◆ **Data section**:
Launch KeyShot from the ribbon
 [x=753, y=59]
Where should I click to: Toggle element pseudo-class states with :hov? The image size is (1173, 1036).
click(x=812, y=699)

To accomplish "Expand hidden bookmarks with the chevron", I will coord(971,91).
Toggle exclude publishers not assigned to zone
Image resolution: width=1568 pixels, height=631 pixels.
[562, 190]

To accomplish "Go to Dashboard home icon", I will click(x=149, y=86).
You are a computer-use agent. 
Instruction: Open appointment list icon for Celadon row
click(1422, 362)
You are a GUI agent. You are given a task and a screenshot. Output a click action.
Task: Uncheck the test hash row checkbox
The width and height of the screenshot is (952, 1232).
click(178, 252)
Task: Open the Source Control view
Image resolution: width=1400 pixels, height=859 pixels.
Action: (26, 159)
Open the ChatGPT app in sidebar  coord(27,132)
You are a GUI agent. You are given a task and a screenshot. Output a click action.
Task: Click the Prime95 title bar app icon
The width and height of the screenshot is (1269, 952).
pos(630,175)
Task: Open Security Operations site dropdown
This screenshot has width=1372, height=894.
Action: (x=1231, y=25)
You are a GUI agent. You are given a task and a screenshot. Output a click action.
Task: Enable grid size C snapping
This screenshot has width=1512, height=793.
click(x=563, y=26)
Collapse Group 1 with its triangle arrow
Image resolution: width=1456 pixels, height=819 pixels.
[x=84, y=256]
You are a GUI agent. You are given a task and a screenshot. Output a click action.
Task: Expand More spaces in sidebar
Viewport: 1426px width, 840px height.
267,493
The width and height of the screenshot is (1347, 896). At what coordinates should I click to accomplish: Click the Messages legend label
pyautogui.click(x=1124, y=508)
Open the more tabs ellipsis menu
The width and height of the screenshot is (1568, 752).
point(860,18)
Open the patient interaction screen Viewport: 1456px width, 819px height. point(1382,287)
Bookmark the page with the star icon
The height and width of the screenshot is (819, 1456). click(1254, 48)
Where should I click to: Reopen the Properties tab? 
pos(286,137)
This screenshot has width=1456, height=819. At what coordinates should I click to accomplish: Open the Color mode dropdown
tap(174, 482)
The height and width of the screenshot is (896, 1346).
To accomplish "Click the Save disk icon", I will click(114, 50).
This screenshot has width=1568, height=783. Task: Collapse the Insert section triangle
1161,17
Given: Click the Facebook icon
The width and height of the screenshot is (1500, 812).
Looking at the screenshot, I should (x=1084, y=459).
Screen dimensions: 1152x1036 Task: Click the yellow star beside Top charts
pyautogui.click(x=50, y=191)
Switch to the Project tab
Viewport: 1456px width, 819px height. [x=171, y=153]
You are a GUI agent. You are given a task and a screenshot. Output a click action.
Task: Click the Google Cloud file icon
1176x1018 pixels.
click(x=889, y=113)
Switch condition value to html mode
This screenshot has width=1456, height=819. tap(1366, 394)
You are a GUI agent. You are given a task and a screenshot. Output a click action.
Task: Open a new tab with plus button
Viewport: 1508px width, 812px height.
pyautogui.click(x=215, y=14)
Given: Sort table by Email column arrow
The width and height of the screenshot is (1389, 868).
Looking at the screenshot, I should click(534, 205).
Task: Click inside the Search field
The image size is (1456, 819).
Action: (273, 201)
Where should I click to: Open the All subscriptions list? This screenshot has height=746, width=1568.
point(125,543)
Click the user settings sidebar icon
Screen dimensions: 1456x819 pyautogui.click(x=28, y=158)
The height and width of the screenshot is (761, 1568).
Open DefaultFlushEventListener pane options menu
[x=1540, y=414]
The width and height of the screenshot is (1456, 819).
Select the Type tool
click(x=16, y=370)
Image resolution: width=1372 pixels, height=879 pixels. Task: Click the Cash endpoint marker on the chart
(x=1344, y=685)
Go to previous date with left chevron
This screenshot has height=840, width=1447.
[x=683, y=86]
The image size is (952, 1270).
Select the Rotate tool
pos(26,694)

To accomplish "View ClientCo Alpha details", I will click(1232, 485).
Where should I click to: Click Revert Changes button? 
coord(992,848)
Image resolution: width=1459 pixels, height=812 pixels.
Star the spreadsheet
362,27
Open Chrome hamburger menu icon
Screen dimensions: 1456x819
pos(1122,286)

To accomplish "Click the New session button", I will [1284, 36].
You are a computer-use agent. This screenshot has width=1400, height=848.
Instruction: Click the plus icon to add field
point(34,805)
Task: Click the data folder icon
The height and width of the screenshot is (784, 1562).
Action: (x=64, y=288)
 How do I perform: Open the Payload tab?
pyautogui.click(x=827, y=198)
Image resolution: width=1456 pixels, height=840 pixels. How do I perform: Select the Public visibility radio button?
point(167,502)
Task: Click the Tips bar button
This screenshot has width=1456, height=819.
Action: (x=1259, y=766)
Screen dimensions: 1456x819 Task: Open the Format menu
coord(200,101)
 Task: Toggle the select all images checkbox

◆ **Assignment**: Filter the lines above, keeping and copying those that contain "Expand".

◆ **Result for this task**:
To accomplish "Expand hidden bookmarks with the chevron", I will coord(971,91).
Task: Expand More spaces in sidebar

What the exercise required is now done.